━━━━━ Listed records

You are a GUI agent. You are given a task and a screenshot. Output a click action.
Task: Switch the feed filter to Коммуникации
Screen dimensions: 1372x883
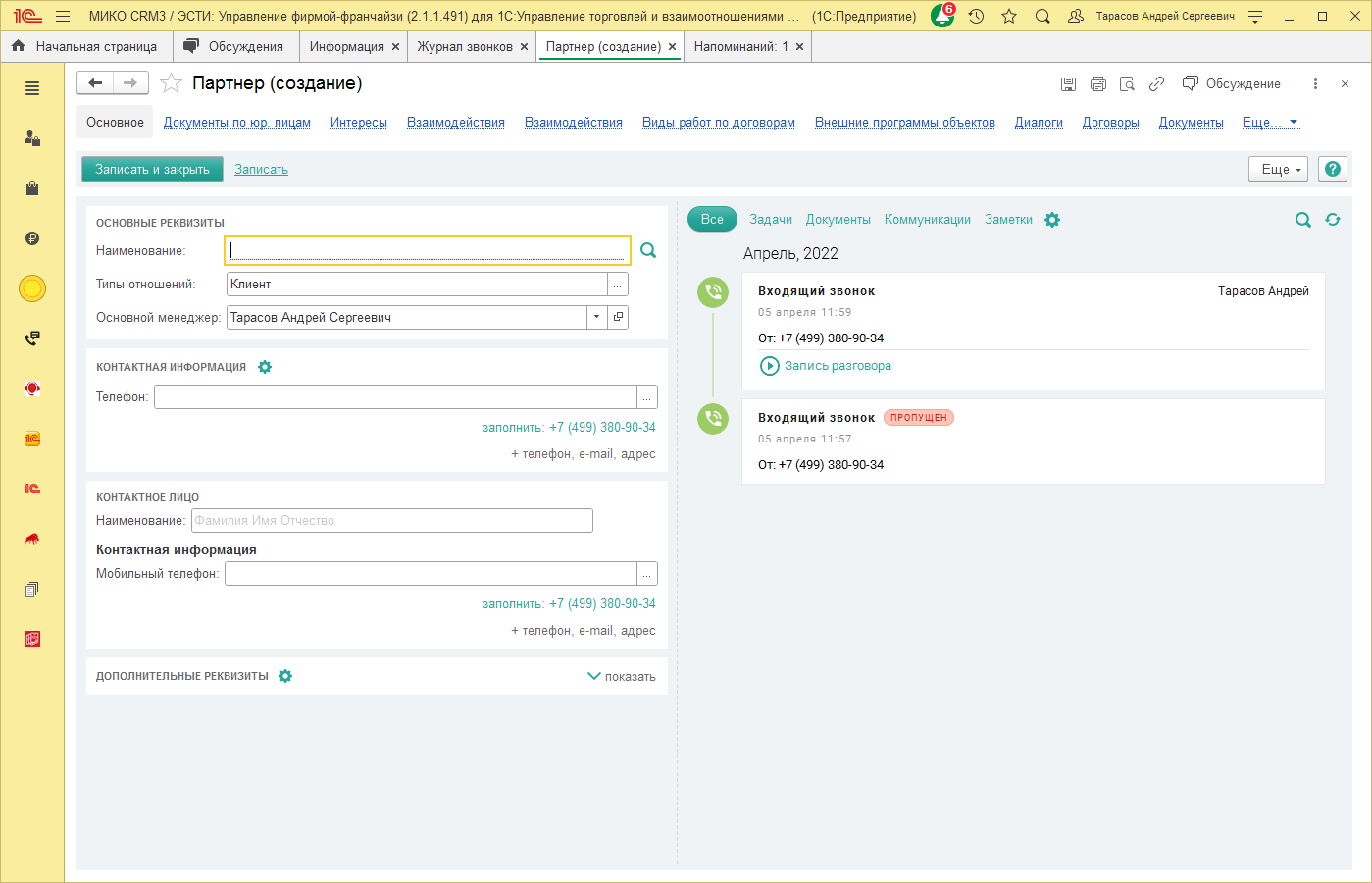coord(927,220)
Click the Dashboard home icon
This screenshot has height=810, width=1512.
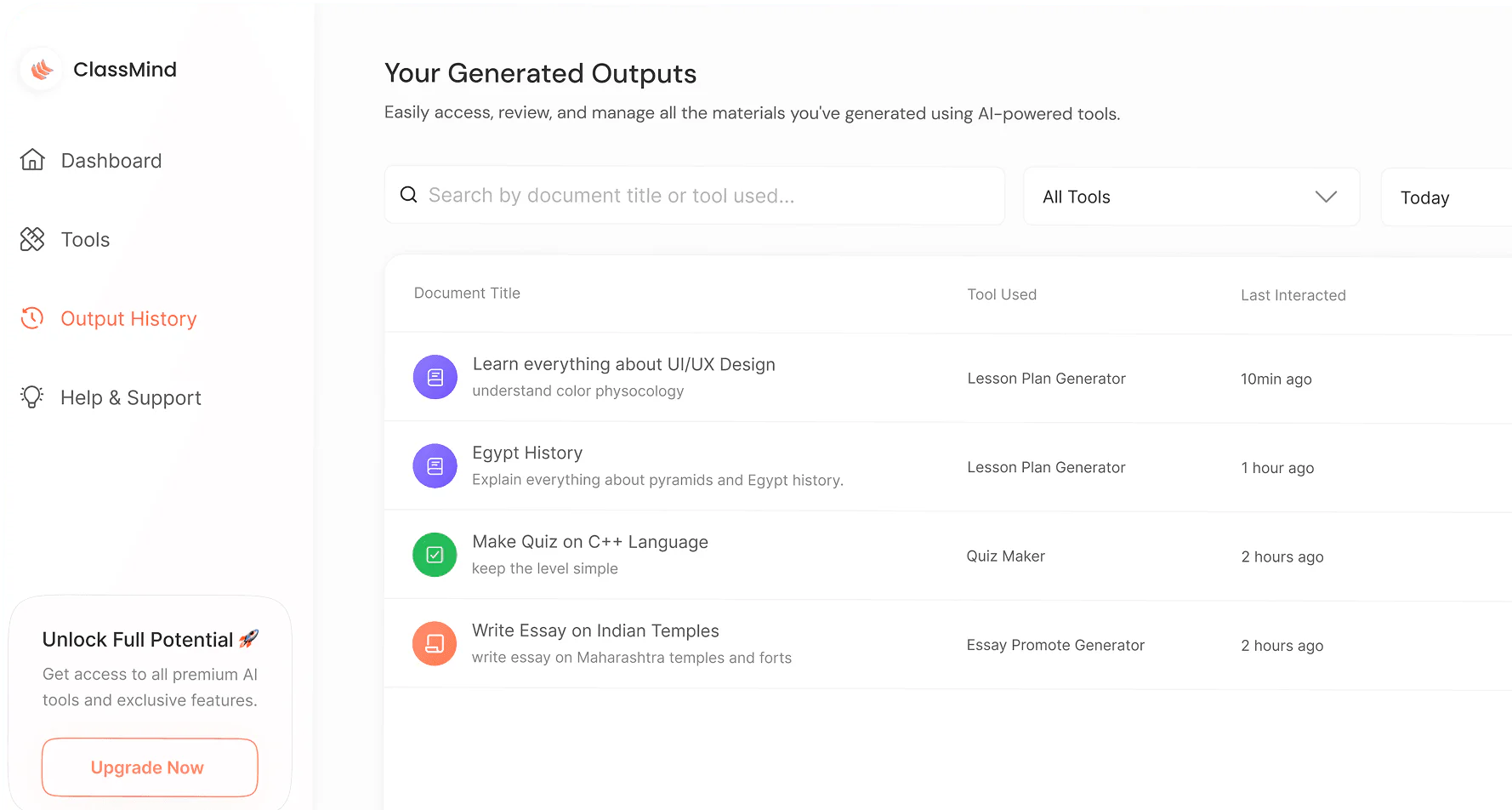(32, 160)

━━━━━━━━━━
━━━━━ Listed records

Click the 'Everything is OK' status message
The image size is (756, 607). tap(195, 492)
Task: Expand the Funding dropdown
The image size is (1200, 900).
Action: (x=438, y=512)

━━━━━━━━━━
━━━━━ Listed records

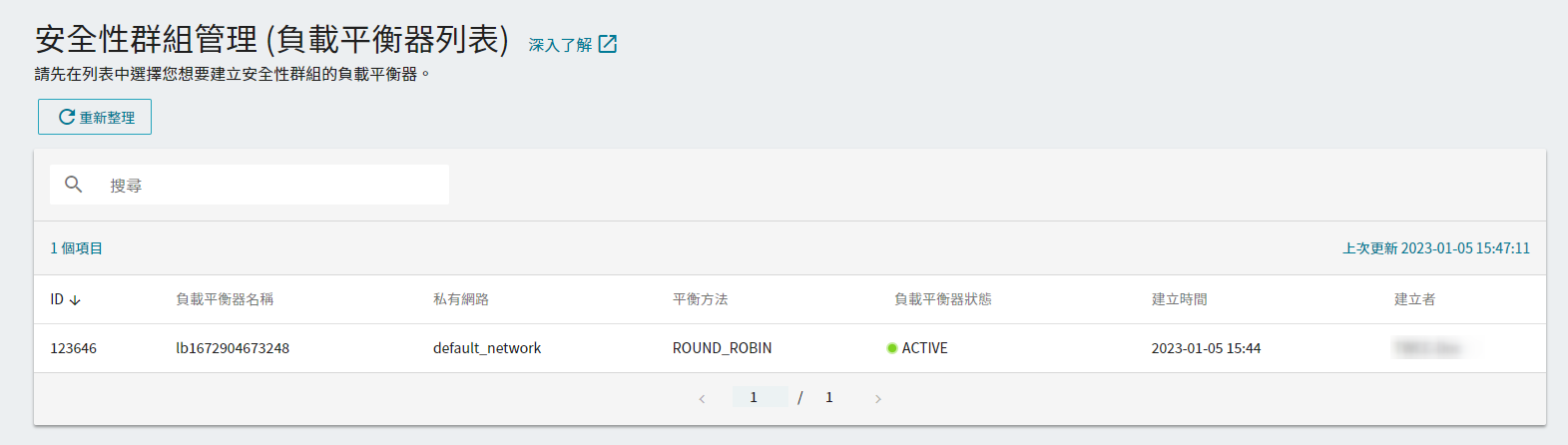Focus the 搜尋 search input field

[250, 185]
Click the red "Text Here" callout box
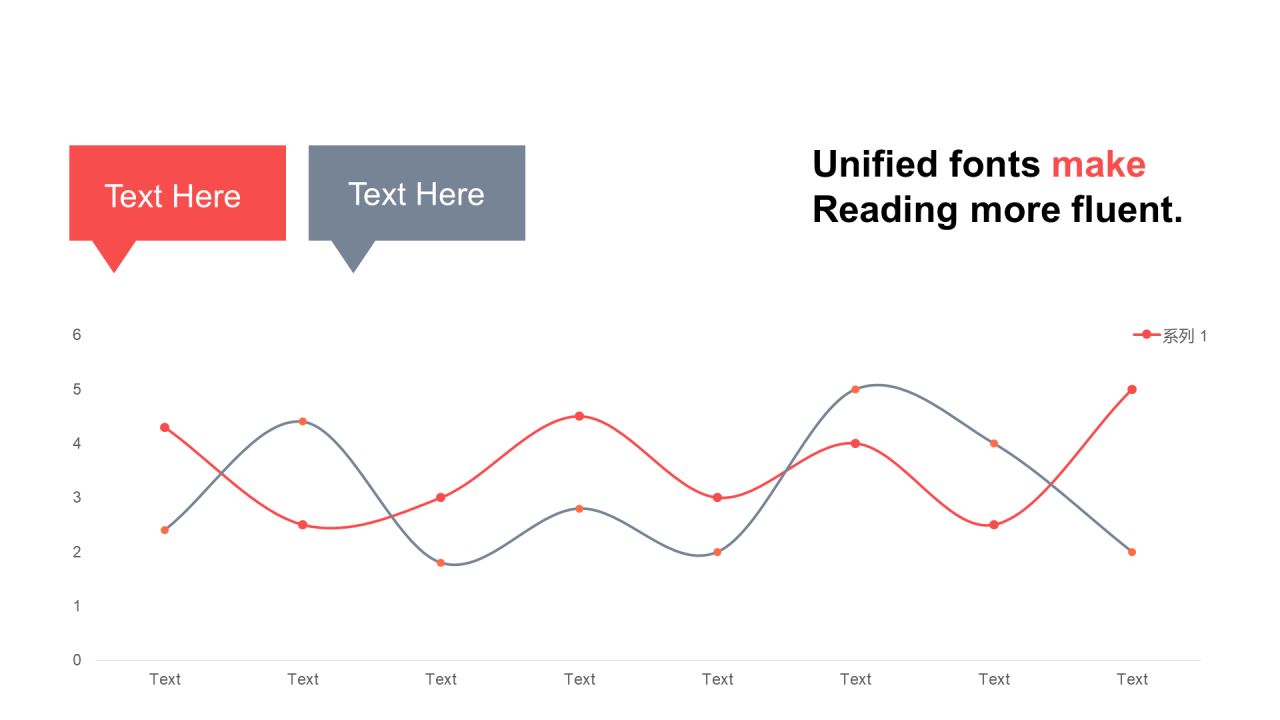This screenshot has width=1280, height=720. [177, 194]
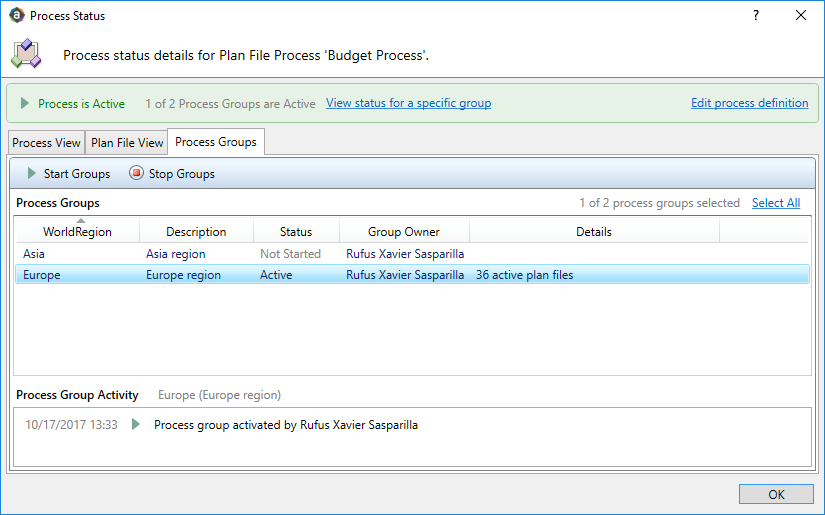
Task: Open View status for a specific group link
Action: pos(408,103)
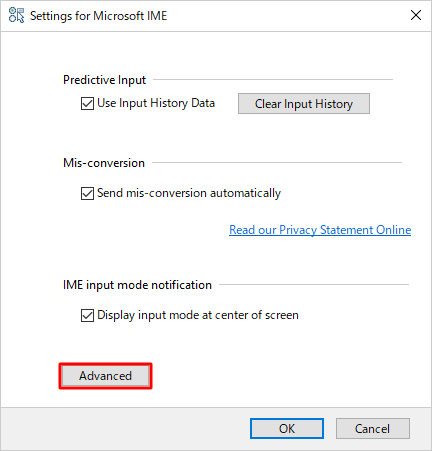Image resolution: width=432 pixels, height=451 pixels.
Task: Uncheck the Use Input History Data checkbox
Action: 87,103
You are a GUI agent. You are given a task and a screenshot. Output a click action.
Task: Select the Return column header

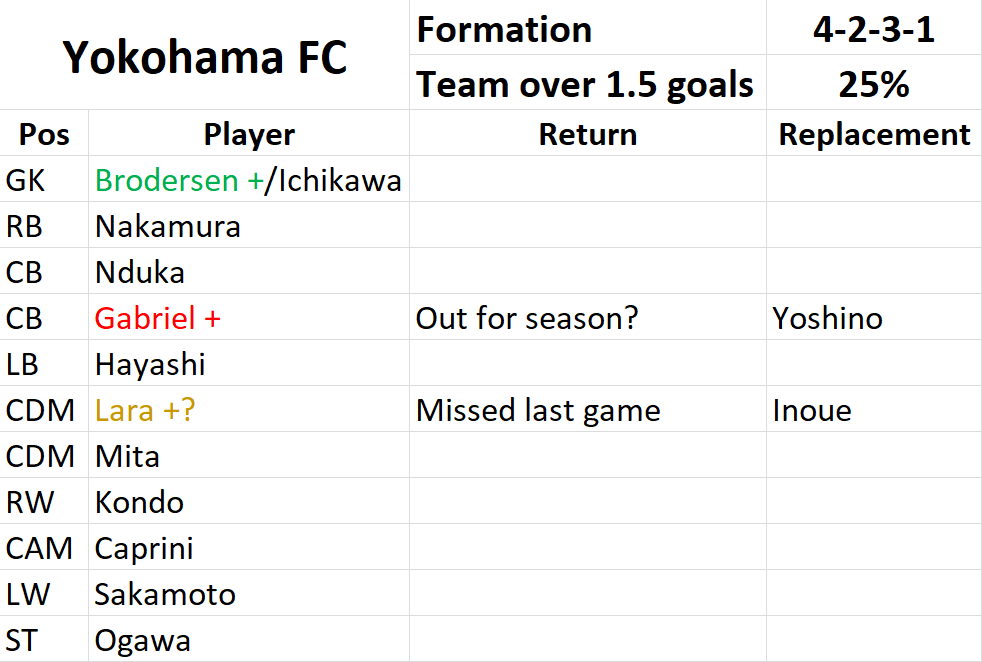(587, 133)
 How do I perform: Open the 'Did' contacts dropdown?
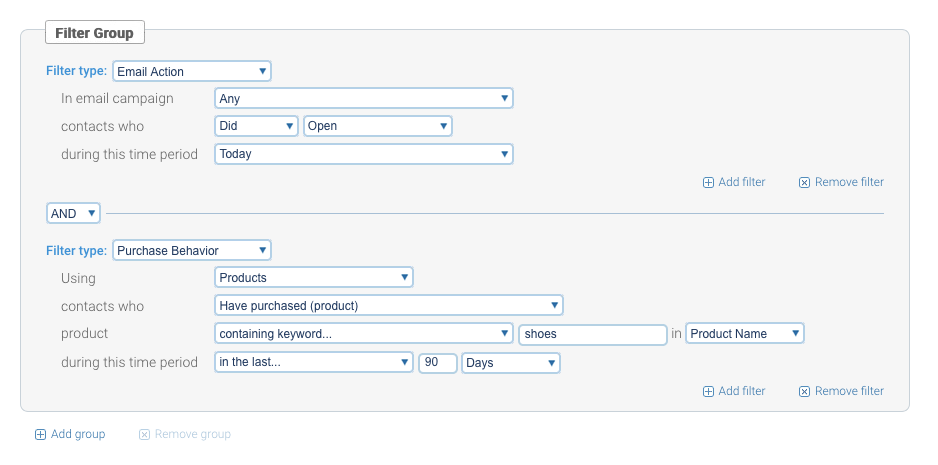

━━━━━━━━━━

* _The problem_: Repeat exactly the lines above, beginning at the one containing "Task: Select the Return column header" and ending at the one containing "How do I perform: Open". Do not carry over any pictures.

* _Task response_:
Task: Select the Return column header

(587, 133)
 How do I perform: Open the 'Did' contacts dropdown?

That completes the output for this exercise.